Extract each line of the records that contains the string "text".

═══ SUPPLIED RECORDS ═══

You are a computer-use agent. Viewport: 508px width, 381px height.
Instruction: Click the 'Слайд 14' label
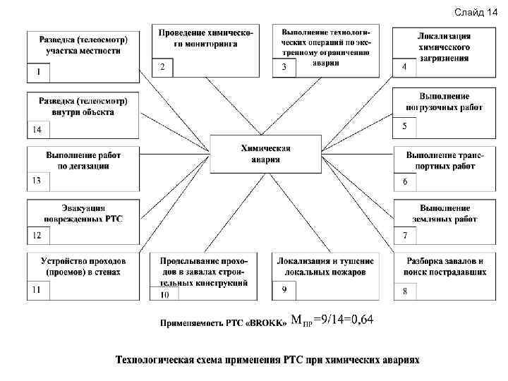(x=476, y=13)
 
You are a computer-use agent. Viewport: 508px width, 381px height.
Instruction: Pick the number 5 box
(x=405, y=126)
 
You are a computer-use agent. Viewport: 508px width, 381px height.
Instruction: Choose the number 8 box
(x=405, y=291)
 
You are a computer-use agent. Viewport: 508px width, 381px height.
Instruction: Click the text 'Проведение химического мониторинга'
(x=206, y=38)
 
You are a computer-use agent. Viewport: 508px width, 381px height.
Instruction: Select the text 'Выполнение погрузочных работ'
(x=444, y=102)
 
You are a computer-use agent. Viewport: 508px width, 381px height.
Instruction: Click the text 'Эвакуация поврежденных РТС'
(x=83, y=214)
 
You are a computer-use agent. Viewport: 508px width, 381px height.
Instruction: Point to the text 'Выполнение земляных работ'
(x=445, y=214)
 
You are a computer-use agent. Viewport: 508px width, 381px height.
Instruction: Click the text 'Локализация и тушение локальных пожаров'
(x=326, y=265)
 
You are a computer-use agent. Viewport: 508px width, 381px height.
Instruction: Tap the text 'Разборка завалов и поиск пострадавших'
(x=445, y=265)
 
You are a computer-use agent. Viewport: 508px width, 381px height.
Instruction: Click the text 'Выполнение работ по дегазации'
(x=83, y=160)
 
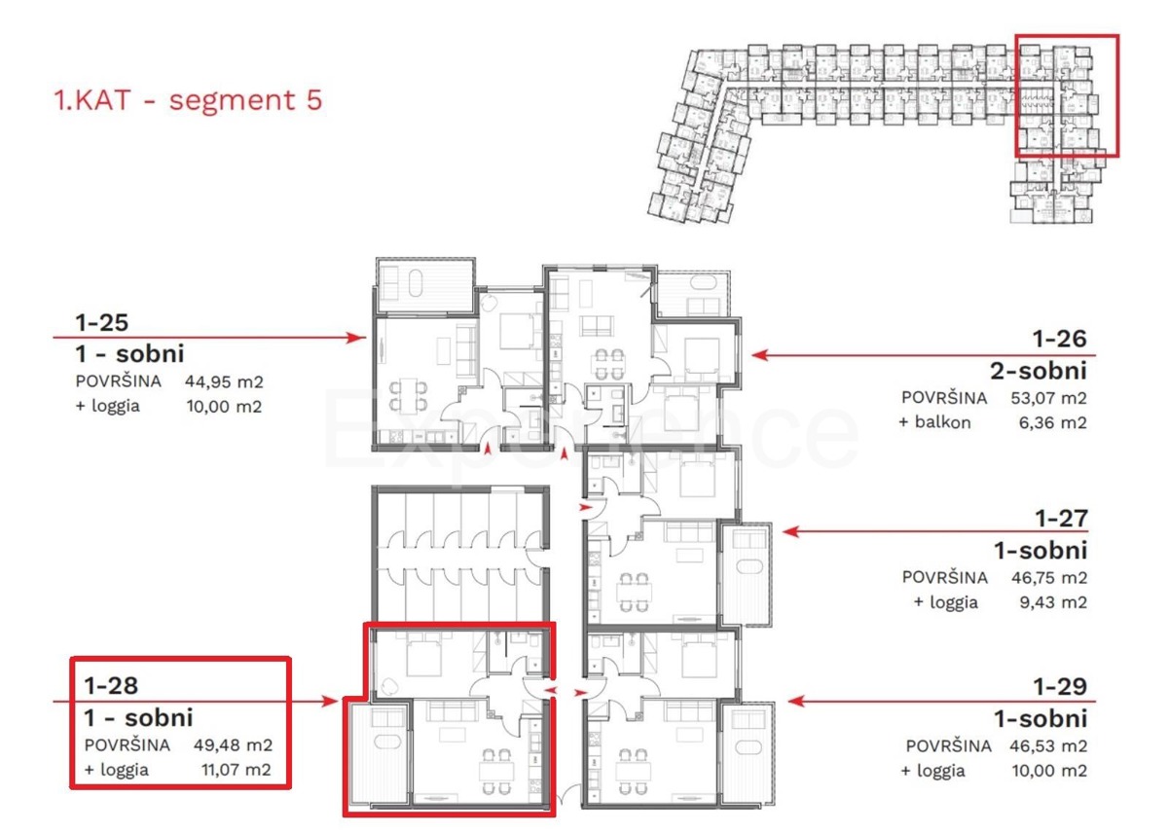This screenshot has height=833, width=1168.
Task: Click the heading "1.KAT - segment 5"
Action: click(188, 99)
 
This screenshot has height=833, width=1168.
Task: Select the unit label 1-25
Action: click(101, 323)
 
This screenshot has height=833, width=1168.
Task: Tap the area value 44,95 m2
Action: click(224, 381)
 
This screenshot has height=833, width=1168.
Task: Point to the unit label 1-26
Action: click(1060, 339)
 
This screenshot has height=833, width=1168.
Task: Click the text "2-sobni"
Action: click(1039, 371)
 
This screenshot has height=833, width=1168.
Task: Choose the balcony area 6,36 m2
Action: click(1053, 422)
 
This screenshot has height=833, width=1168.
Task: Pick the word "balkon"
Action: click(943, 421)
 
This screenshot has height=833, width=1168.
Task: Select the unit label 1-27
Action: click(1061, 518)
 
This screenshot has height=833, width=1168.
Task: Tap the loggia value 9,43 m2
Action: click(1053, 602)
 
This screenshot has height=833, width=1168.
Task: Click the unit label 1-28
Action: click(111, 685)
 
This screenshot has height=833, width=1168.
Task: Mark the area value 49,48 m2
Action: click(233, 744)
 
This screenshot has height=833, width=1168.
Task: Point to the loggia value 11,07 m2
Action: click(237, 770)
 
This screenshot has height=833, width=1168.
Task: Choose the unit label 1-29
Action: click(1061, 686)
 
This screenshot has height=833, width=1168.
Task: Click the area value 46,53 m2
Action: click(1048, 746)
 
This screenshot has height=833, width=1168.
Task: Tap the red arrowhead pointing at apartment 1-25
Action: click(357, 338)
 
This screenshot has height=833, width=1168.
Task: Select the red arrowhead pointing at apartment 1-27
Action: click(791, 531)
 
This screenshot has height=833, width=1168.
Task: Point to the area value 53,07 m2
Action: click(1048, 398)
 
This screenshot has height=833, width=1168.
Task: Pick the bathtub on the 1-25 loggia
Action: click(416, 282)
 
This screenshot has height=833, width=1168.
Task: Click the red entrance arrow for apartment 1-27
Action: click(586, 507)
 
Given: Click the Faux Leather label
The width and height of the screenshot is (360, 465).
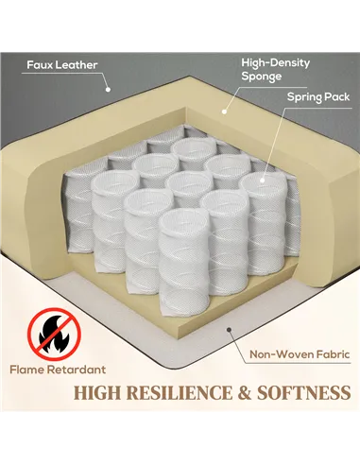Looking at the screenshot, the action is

═══

### EXERCISE RESULT:
Instruction: Click the text 'Проведение химического мониторинга'
Instruction: Select the text 'Выполнение погрузочных работ'
Instruction: Click the text 'Эвакуация поврежденных РТС'
Instruction: Point to the text 'Выполнение земляных работ'
Instruction: Click the text 'Локализация и тушение локальных пожаров'
Instruction: Tap the text 'Разборка завалов и поиск пострадавших'
Instruction: Click the text 'Выполнение работ по дегазации'
Task: Click the text "2-sobni"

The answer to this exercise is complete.